23/09/2008

Pour une sécurité alimentaire mondiale

24 septembre 2008
Les initiatives prises pour lutter contre la faim dans le monde ne doivent pas déboucher sur de nouveaux déséquilibres Nord-Sud





Lors de la séance inaugurale de la Conférence de haut niveau sur la sécurité alimentaire à Rome le 3 juin, j'indiquais que " la solution structurelle au problème de la sécurité alimentaire dans le monde, c'est l'accroissement de la productivité et de la production dans les pays à revenu bas et à déficit vivrier. Cela suppose des solutions novatrices et imaginatives. Il faudra développer des accords de partenariat entre, d'une part, les pays qui ont des ressources financières et, d'autre part, ceux qui ont des terres, de l'eau et des ressources humaines. Ainsi seulement sera-t-il possible d'assurer des relations internationales équilibrées pour un développement agricole durable ".

S'il faut reconnaître, avec satisfaction, que de nombreuses initiatives ont été prises récemment dans ce sens en Amérique latine, en Afrique, en Asie et en Europe de l'Est, les modalités de leur mise en oeuvre dans certains cas sont un motif certain de préoccupation et exigent l'adoption rapide de correctifs appropriés. En effet, certaines négociations ont abouti à des relations internationales déséquilibrées pour une agriculture mercantile de court terme.

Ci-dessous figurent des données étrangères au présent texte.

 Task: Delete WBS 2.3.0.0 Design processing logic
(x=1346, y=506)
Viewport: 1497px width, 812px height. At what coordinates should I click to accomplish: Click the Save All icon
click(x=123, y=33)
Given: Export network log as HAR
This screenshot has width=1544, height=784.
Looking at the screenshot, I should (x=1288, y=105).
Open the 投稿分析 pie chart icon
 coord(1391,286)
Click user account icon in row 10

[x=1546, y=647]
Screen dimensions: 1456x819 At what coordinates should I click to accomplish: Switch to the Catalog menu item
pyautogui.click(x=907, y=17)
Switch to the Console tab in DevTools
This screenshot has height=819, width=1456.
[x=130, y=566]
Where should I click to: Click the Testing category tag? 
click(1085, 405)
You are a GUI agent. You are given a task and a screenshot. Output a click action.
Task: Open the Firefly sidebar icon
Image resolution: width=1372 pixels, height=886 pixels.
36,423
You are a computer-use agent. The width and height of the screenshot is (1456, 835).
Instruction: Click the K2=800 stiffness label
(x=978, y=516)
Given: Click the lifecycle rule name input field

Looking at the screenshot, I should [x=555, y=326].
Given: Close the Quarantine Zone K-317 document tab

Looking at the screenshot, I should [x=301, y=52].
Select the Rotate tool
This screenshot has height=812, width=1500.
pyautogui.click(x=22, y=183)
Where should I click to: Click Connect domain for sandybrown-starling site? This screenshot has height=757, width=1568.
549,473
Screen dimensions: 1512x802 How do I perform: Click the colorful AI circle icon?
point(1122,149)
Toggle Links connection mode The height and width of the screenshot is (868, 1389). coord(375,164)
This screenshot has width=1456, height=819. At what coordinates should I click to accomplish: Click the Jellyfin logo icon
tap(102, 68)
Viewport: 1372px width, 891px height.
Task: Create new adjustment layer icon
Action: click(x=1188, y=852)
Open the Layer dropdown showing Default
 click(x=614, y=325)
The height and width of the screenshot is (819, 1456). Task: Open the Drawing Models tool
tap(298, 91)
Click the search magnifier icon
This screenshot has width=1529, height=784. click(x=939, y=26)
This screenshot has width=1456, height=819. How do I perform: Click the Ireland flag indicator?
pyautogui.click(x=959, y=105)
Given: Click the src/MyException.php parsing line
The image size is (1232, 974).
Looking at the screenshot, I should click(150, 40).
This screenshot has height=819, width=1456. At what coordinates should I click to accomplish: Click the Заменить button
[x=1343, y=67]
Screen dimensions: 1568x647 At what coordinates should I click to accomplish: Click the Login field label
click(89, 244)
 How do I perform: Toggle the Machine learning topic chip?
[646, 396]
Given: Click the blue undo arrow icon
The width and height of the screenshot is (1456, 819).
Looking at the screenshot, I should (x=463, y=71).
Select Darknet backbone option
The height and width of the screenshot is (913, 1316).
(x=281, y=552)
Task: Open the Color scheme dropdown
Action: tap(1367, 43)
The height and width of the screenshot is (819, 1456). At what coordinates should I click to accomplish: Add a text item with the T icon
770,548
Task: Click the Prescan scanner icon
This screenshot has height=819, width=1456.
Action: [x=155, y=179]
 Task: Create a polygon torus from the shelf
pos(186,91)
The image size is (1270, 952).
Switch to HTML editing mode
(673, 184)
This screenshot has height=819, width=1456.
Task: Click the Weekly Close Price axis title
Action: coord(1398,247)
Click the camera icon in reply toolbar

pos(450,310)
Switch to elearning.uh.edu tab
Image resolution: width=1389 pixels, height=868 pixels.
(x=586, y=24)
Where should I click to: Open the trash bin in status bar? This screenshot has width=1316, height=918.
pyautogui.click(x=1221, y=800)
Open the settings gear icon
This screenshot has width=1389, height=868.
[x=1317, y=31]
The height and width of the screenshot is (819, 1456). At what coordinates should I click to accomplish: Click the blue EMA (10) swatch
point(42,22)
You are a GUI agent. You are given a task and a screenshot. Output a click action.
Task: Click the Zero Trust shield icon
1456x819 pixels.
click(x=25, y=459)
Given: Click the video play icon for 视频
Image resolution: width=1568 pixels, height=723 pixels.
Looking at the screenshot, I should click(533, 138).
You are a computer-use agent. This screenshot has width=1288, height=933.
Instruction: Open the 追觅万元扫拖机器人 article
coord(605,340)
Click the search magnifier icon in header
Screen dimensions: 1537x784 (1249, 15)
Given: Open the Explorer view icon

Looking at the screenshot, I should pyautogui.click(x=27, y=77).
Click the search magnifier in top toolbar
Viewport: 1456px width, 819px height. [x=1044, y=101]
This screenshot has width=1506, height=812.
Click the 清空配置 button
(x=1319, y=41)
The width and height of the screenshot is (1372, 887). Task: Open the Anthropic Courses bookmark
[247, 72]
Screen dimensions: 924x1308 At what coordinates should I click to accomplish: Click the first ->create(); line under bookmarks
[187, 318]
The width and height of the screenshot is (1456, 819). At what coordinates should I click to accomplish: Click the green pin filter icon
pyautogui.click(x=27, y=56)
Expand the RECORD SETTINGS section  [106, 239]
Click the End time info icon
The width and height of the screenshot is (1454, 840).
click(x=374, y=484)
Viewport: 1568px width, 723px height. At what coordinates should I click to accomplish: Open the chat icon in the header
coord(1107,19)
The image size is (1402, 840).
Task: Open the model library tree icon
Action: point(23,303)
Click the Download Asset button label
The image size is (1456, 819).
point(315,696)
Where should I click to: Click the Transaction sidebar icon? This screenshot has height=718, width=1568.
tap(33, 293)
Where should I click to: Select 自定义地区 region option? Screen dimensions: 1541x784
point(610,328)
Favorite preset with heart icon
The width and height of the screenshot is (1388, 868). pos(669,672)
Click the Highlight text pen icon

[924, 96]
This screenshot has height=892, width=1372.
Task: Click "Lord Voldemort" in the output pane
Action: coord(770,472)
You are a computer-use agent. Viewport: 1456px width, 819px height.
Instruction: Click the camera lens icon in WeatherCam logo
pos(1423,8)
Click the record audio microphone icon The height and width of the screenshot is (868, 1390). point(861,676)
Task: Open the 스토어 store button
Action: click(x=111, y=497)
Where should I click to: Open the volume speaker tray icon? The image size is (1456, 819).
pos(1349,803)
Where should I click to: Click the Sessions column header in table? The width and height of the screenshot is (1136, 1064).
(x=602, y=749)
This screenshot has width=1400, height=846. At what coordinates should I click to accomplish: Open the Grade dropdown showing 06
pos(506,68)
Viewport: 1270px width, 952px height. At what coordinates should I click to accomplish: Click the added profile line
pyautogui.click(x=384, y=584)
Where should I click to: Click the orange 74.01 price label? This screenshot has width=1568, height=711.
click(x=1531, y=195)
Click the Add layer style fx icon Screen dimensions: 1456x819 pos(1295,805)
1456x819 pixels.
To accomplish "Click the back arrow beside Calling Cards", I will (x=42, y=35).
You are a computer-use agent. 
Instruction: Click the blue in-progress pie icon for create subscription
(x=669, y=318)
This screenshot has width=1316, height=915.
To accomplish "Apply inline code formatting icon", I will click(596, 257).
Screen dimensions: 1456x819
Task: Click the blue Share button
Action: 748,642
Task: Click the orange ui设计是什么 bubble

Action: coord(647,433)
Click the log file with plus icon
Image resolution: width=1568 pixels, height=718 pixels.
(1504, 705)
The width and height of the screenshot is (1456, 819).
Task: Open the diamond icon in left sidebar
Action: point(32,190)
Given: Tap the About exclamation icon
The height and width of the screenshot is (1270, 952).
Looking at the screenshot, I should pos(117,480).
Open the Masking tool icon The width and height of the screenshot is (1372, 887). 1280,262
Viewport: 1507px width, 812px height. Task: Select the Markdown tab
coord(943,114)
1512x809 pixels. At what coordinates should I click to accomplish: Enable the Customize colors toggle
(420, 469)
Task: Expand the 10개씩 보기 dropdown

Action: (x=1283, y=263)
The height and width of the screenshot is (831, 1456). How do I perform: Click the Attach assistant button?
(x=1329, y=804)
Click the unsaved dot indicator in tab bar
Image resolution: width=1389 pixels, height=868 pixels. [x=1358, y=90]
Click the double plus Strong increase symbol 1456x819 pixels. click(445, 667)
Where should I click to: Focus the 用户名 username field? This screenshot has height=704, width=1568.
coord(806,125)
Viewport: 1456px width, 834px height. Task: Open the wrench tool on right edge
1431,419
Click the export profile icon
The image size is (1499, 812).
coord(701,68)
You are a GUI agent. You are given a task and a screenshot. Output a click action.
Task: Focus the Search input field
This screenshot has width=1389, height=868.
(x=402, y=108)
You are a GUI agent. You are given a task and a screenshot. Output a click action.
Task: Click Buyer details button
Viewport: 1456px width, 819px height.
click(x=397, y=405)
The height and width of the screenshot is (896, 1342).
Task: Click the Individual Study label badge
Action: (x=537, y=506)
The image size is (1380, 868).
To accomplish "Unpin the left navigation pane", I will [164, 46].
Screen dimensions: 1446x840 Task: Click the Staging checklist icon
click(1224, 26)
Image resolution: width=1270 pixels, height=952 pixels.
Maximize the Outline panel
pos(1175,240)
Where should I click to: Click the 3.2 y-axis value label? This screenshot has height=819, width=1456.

L'objectif devrait être la création de sociétés mixtes dans lesquelles chaque partie apporterait une contribution en fonction de son avantage comparatif. L'une assurerait le financement, la capacité de gestion et la garantie d'un marché pour les productions. L'autre fournirait les terres, l'eau et la main-d'oeuvre. Les complémentarités dans l'expertise technique, économique, comptable, fiscale et juridique ainsi que la connaissance de l'environnement écologique, social et culturel constitueraient le socle solide d'un partage des risques et des bénéfices dans une coopération de longue durée.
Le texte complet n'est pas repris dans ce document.